Stored data entries:

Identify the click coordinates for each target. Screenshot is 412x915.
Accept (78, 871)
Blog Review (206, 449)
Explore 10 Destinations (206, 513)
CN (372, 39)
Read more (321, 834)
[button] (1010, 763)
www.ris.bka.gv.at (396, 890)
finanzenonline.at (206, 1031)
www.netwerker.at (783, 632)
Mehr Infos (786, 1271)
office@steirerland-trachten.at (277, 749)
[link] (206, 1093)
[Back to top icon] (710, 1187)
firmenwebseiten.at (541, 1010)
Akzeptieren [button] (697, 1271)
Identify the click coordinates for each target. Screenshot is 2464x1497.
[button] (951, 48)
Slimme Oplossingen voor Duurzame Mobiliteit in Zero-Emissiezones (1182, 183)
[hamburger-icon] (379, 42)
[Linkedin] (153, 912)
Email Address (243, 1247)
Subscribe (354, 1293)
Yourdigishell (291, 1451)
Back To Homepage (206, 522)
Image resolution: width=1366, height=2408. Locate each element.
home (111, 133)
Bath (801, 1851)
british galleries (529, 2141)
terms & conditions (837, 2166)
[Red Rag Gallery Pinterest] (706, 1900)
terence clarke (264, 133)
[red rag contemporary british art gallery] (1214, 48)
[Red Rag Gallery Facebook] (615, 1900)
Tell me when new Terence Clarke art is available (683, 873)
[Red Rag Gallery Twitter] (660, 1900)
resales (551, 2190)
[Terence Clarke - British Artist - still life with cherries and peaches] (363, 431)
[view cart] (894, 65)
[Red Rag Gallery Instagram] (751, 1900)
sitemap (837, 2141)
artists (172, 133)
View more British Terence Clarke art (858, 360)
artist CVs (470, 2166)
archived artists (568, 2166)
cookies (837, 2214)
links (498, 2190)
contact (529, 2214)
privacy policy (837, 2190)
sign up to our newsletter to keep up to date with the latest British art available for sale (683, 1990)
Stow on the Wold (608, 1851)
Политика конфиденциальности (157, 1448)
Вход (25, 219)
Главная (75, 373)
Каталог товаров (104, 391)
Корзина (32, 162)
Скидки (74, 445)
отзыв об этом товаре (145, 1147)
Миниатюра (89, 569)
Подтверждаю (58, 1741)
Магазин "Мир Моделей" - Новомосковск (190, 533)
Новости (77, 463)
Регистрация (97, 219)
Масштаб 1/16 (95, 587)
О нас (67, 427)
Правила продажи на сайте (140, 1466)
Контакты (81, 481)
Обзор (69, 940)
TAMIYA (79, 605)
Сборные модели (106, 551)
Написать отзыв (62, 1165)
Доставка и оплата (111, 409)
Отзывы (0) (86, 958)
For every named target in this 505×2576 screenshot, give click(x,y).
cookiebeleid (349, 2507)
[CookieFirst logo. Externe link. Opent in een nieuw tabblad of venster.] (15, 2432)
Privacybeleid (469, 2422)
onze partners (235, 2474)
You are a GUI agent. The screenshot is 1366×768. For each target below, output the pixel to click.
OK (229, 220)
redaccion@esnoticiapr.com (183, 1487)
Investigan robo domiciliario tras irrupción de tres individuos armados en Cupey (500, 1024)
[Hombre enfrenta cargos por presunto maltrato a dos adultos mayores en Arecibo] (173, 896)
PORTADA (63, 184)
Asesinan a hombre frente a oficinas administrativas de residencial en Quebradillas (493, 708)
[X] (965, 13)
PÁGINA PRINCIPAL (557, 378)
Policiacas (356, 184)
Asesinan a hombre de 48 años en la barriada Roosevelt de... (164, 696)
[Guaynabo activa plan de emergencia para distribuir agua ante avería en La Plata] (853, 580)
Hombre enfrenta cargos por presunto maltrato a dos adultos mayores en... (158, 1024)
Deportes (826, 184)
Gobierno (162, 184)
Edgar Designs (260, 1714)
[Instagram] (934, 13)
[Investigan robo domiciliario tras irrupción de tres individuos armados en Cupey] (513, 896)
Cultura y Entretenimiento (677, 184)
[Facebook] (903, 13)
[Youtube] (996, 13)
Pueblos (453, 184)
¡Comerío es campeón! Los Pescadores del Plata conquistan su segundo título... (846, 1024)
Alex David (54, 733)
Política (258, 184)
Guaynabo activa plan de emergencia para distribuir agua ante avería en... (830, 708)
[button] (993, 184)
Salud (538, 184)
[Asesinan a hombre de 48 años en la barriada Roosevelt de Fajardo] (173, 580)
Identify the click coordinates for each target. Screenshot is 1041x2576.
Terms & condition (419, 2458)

What this task involves »
After identifying the lines above that contain "Instagram", copy each one.

Written answer »
[Red Rag Gallery Instagram] (751, 1900)
[Instagram] (934, 13)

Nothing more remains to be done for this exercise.